Mas, as matinês de cinema com os primos, no bairro do Brás, onde morava, viraram sua cabeça. Os filmes produzidos pelas duas companhias cinematográficas da época, Atlântida e Vera Cruz, encantavam o futuro ator. "A gente embarcava no sonho, nas aventuras". Gostava principalmente das chanchadas feitas por Anselmo Duarte e do filme O Cangaceiro (1953), de Lima Barreto.
O filho de feirante italiano nem sabia muito bem o que era arte, mas decidiu que tentaria entrar naquele universo que tanto o fascinava. Abandonou temporariamente a vontade de estudar direito e matriculou-se na Escola de Arte Dramática, determinado a fazer parte da turma do cinema nacional. "Percebi que era um terreno fértil, bem fundamentado para poder chegar há algum lugar".

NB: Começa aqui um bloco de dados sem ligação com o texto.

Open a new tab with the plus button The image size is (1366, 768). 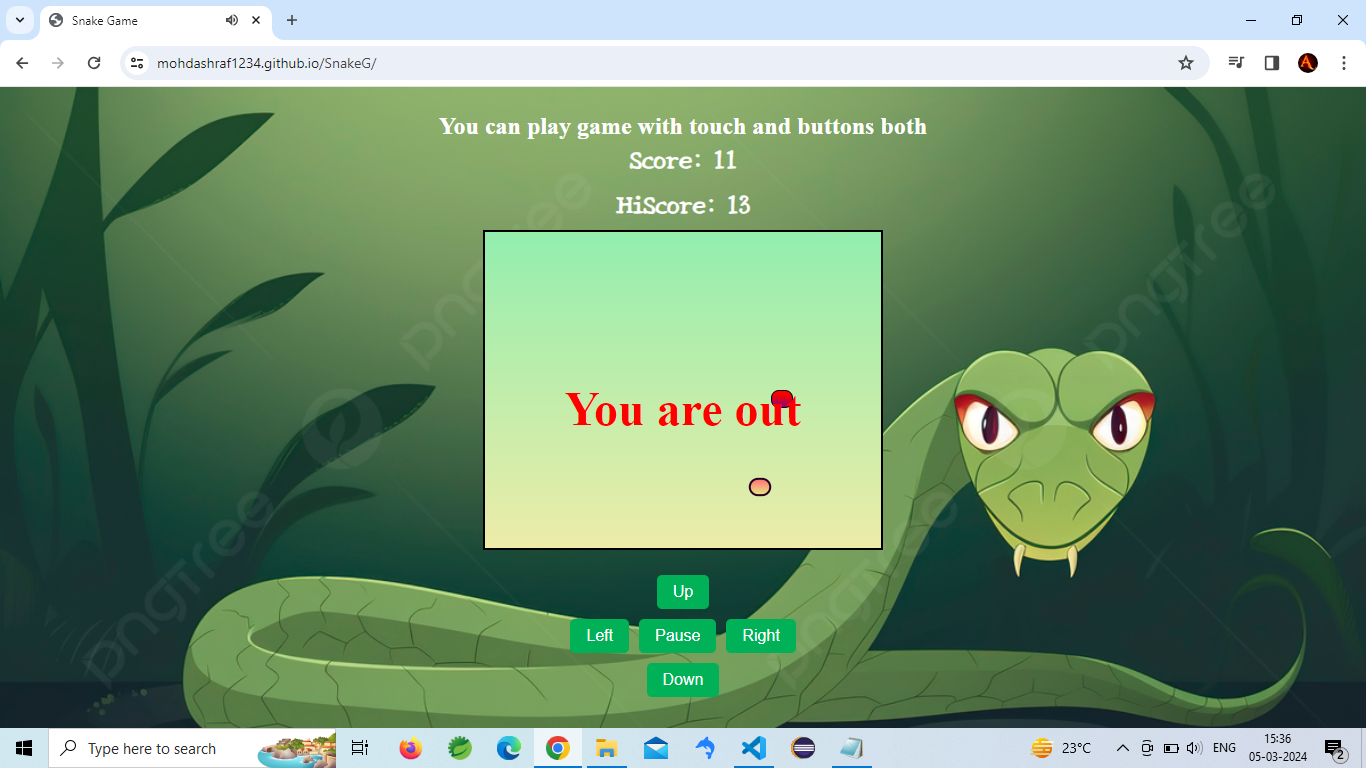coord(291,20)
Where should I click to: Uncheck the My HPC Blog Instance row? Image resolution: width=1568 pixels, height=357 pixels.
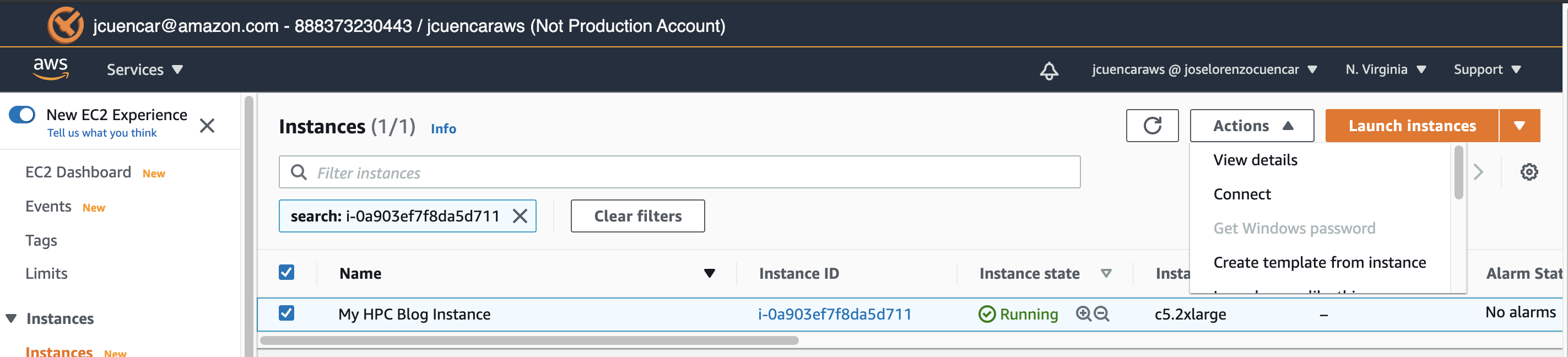click(x=286, y=313)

Foram quatro anos difíceis. "Começamos como 50 alunos e, no final, oito se formaram". A escola era um espécie de celeiro do Teatro Brasileiro de Comédia, o TBC, o mais importante da época. Era comum concluir o curso e ser convidado para fazer uma figuração ou um papel pequeno em peças encenadas por artistas consagrados, como Walmor Chagas e Cacilda Becker, e dirigidas por nomes como Ziembinski e Adolfo Celi.
Os pais do futuro galã de telenovelas não ficaram desapontados ao ver o filho trocar o anel de doutor pela arriscada profissão de artista e olha que ser ator, na época, não era coisa lá muito bem vista. "Meus pais eram do Brás, muito simples, e a gente tinha um entendimento de que cada um podia correr livremente em direção aos seus sonhos", conta.
Hoje, com quase 40 novelas, filmes e peças de teatro no currículo, Cuoco se sente um privilegiado por experimentar um pouco de cada profissão. "As profissões acabam se parecendo porque a gente entra na cena da vida com faces, máscaras e sentimentos", diz.
Teatro
O ator está embrenhado no teatro. Não abandonou as telenovelas a última de que participou foi Cobras & Lagartos, em que viveu o milionário avarento Omar Pasquim. Também ilustrou a trajetória dos coronéis da borracha na minissérie Amazônia, de Glória Perez. Mas, aos 73 anos, já perdeu a paciência de esperar a escalação quase futebolística das novelas. "A televisão é uma espera, por mais querida que a gente seja. Por isso, pretendo fazer cada vez mais teatro".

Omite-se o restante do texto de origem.